— Start INPUT MATERIAL —

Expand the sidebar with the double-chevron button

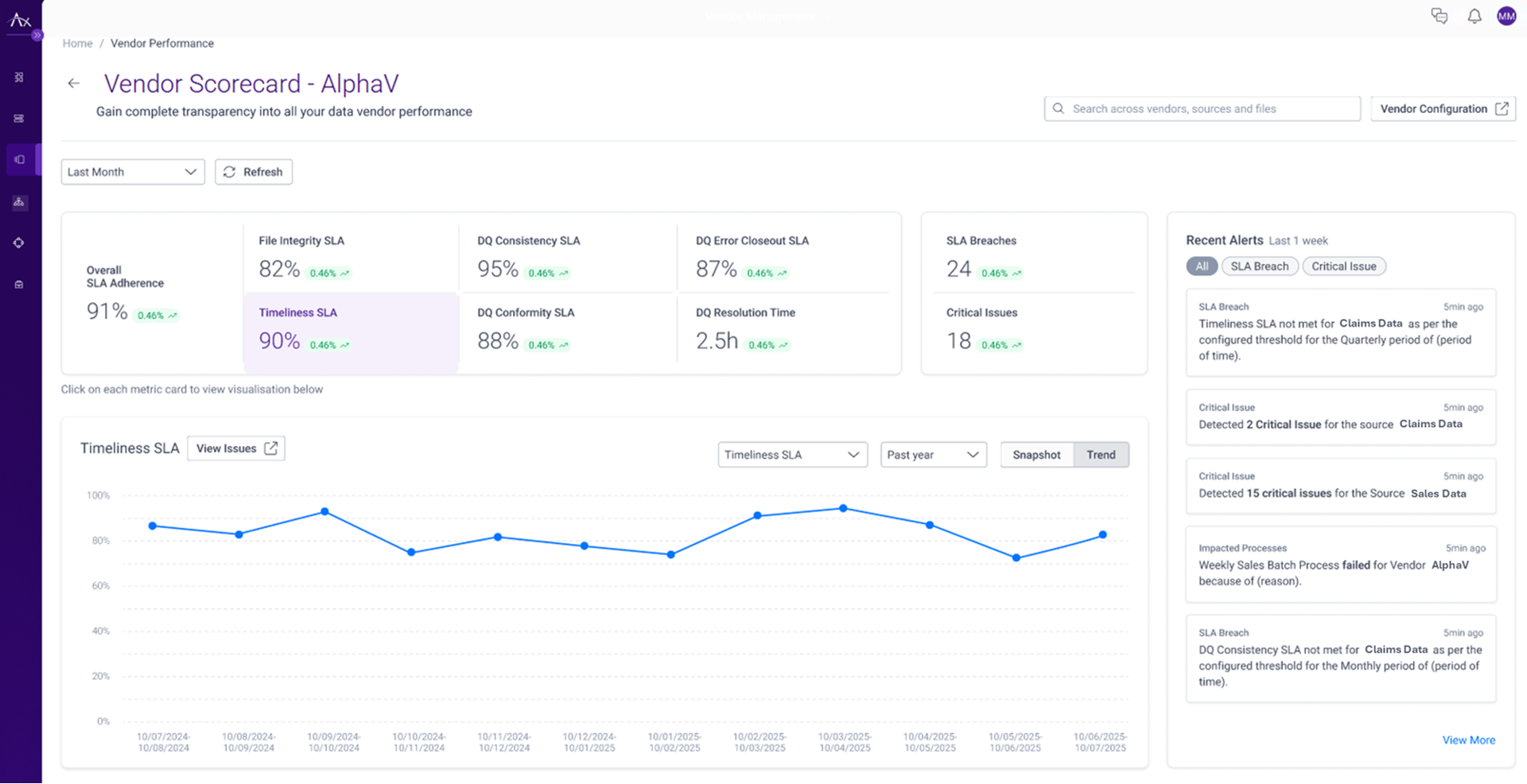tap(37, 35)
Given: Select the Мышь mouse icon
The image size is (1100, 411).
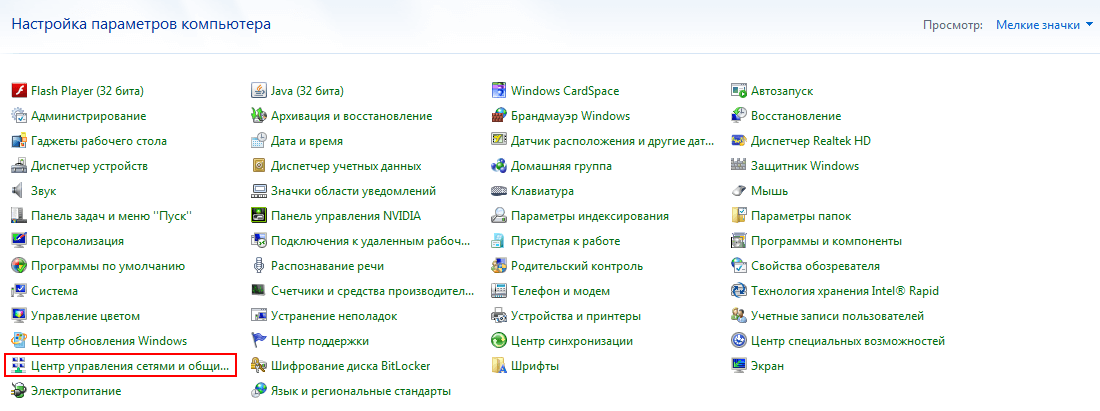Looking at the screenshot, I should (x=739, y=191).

— End INPUT MATERIAL —

## [WHAT YOU SHOULD DO]
List every line of the items above that contains the word "button". Case counts.

## [WORKED ANSWER]
Expand the sidebar with the double-chevron button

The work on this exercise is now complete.